The dataset was first examined in terms of structure, data types, class distribution, and categorical value counts using pandas and NumPy. During the initial data audit, it was identified that some missing information was not represented as standard NaN values, but instead appeared as question marks in categorical columns such as workclass, occupation, and native_country. These values were handled carefully and were replaced or imputed according to the context of each feature. Low-value noise, such as the extremely rare Holand-Netherlands entry, was also removed, and less useful or redundant fields such as fnlwgt were excluded from the modeling process.

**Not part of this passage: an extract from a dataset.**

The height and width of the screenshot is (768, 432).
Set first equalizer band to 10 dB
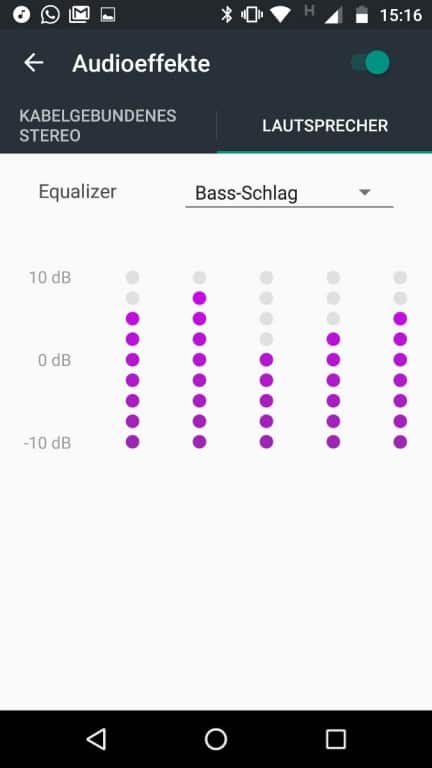132,278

A key preprocessing decision involved feature representation. Since education and education.num described the same underlying concept, the ordinal numeric version was retained while the text-based categorical duplicate was removed to reduce redundancy. Several columns were also renamed into cleaner snake_case format to improve readability and ensure smoother downstream use in Python and scikit-learn.
Following the cleaning stage, the target column, income, was separated from the predictor features, and a structured preprocessing pipeline was constructed. Categorical variables were transformed through one-hot encoding, while numerical variables were scaled to standardize their ranges. This preprocessing logic was integrated into a scikit-learn pipeline to keep the workflow consistent and to reduce the risk of data leakage.
To compare modeling approaches, four classification algorithms were trained and tuned: Logistic Regression, Decision Tree, Random Forest, and Gradient Boosting. A train/validation/test split with stratification was used, and RandomizedSearchCV was applied to explore hyperparameter combinations efficiently. Model performance was compared using validation-set metrics, with F1-score selected as the primary criterion because it provides a more balanced view of performance than accuracy alone.
Among the tested models, Gradient Boosting produced the strongest results. After tuning, the final selected model was evaluated on the held-out test set. The model achieved 87.8% accuracy, 0.792 precision, 0.667 recall, and an F1-score of 0.724, indicating solid generalization performance on unseen data. These results suggest that predictions for the higher-income class were relatively reliable, while still leaving room for improvement in identifying all true positive cases.